---------- Material supplied

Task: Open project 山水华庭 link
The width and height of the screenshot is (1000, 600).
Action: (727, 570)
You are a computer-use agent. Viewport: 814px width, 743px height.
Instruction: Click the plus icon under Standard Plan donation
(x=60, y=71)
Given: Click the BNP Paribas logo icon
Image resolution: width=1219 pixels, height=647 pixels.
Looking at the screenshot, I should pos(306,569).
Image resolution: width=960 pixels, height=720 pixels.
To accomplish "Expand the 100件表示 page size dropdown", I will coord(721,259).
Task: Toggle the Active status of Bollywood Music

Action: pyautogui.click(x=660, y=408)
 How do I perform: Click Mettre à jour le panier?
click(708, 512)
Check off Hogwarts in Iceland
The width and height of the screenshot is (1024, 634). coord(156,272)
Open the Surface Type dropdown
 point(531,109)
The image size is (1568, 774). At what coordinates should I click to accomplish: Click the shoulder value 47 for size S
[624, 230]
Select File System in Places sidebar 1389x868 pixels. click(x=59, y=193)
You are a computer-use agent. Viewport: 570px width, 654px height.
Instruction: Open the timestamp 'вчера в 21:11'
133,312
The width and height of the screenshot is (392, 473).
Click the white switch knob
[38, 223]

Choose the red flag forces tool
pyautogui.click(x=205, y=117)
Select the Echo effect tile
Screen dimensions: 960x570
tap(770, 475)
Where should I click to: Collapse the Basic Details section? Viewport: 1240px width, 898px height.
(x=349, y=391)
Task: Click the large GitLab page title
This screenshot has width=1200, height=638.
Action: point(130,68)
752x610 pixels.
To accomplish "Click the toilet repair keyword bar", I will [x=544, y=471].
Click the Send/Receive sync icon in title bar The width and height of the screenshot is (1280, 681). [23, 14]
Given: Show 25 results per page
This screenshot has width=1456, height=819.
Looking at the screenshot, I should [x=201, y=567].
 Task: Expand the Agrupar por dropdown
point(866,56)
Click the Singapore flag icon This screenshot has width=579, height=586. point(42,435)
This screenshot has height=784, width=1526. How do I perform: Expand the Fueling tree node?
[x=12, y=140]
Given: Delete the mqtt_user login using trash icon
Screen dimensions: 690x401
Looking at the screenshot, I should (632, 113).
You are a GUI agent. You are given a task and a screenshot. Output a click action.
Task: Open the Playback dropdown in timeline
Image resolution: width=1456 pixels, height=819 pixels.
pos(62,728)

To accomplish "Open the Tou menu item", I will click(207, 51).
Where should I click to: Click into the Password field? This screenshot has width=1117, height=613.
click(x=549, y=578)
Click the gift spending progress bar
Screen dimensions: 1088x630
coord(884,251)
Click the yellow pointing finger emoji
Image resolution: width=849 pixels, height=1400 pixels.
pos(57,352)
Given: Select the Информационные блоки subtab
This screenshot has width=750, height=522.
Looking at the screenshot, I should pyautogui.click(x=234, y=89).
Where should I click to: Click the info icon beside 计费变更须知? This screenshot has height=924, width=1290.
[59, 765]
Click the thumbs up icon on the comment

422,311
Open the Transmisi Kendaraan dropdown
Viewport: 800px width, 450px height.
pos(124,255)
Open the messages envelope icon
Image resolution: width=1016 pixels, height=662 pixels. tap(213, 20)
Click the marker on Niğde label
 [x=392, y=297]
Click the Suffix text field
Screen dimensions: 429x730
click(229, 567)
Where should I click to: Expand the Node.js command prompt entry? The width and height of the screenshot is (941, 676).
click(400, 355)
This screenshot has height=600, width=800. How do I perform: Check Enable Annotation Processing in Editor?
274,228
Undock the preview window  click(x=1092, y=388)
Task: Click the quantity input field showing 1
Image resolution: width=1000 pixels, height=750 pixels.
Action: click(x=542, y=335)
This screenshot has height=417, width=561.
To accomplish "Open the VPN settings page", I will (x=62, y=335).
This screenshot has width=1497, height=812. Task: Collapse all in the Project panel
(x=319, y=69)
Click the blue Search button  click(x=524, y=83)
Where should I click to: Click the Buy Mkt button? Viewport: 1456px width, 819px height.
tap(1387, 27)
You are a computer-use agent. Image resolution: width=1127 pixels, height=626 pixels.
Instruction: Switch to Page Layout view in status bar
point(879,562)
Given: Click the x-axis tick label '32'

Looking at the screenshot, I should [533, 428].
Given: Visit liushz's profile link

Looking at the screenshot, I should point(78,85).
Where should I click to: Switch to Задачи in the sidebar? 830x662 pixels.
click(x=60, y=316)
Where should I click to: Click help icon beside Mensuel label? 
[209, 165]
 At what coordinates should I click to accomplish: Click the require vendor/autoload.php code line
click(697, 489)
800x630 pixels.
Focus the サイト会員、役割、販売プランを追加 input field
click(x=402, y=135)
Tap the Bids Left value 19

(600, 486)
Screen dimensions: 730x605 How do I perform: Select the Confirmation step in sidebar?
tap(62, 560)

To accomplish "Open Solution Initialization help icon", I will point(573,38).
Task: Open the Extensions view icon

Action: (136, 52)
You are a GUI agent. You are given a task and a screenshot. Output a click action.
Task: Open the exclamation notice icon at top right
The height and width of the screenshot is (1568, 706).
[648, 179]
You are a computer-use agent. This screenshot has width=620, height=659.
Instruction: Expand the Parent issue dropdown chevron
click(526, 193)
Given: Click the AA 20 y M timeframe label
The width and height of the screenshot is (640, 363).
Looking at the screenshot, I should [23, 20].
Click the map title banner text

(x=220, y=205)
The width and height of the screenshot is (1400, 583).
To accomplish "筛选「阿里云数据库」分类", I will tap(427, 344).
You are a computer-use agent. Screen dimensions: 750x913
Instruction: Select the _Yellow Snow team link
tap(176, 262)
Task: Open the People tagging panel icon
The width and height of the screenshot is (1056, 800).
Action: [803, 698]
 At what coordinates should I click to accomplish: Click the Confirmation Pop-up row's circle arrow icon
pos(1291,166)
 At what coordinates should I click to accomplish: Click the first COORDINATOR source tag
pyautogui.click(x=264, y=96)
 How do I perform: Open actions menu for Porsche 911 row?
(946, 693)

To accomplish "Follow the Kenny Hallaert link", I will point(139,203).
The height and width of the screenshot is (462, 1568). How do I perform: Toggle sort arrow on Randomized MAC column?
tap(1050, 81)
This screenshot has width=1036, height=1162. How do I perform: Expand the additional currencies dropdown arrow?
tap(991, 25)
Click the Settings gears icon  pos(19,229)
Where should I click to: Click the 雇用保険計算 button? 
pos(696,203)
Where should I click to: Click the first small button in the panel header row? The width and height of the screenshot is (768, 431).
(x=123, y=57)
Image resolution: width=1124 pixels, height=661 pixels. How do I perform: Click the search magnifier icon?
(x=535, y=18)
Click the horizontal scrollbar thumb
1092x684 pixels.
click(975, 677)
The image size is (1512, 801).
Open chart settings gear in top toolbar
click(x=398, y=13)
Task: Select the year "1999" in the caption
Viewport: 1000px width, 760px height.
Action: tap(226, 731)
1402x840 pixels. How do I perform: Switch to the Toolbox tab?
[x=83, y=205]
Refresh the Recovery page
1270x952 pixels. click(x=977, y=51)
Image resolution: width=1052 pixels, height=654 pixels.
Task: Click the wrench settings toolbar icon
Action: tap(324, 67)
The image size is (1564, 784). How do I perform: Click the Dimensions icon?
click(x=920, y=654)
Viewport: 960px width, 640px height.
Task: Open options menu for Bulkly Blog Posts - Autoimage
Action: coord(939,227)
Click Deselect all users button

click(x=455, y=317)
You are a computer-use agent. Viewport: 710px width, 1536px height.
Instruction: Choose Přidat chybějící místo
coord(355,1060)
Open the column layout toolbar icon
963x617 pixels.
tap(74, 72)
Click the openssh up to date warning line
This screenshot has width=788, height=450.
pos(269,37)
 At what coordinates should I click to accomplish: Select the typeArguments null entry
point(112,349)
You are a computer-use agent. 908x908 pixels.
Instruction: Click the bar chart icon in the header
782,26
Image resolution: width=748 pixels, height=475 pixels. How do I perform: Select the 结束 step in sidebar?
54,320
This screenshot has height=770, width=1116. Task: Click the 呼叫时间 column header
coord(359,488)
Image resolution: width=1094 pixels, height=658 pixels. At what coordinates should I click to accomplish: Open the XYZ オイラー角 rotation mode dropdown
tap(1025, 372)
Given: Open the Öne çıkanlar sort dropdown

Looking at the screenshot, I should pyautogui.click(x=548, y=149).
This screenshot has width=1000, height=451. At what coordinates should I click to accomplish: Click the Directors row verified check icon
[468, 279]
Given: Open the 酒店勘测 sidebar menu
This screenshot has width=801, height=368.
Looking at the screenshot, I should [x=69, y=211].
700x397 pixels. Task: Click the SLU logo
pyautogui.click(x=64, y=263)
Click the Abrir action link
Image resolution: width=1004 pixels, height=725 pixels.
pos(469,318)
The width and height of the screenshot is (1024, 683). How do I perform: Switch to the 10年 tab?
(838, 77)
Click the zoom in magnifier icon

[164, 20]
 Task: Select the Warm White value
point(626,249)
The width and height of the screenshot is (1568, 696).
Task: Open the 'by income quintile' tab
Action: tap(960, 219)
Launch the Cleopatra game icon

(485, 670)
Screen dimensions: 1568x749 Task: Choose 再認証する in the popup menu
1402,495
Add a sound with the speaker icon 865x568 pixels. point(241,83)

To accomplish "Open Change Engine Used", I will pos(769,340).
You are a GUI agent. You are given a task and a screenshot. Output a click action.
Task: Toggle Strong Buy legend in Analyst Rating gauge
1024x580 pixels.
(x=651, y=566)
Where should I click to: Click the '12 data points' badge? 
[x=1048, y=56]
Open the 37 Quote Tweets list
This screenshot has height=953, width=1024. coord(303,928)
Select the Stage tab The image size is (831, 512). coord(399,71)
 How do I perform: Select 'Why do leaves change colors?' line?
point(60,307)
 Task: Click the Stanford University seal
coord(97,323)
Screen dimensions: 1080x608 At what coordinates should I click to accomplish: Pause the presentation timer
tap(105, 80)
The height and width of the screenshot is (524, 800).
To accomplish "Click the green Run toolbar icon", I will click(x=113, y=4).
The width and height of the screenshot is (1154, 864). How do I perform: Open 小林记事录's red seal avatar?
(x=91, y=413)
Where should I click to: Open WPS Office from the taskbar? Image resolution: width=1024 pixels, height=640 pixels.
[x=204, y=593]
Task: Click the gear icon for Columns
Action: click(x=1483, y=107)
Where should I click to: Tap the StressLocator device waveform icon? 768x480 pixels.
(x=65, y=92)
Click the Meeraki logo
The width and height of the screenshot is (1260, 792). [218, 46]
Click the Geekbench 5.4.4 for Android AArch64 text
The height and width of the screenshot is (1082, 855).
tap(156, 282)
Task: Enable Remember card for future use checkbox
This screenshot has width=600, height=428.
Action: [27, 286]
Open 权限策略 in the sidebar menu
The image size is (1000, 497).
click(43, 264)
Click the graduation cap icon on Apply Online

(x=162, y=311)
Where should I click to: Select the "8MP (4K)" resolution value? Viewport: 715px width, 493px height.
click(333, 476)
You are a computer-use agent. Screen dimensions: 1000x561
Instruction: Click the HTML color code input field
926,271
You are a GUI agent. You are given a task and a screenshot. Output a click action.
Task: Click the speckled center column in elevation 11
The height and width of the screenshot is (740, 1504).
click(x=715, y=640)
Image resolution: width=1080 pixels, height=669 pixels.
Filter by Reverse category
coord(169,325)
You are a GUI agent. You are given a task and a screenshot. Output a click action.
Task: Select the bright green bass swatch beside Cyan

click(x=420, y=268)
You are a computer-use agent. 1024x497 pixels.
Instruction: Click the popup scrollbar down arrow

--------------------

# [What you need to do]
Please print the records above exactly from their first line. End with the line containing "Image resolution: width=960", and include it.

# [Task answer]
Task: Open project 山水华庭 link
The width and height of the screenshot is (1000, 600).
Action: (727, 570)
You are a computer-use agent. Viewport: 814px width, 743px height.
Instruction: Click the plus icon under Standard Plan donation
(x=60, y=71)
Given: Click the BNP Paribas logo icon
Image resolution: width=1219 pixels, height=647 pixels.
Looking at the screenshot, I should pos(306,569).
Image resolution: width=960 pixels, height=720 pixels.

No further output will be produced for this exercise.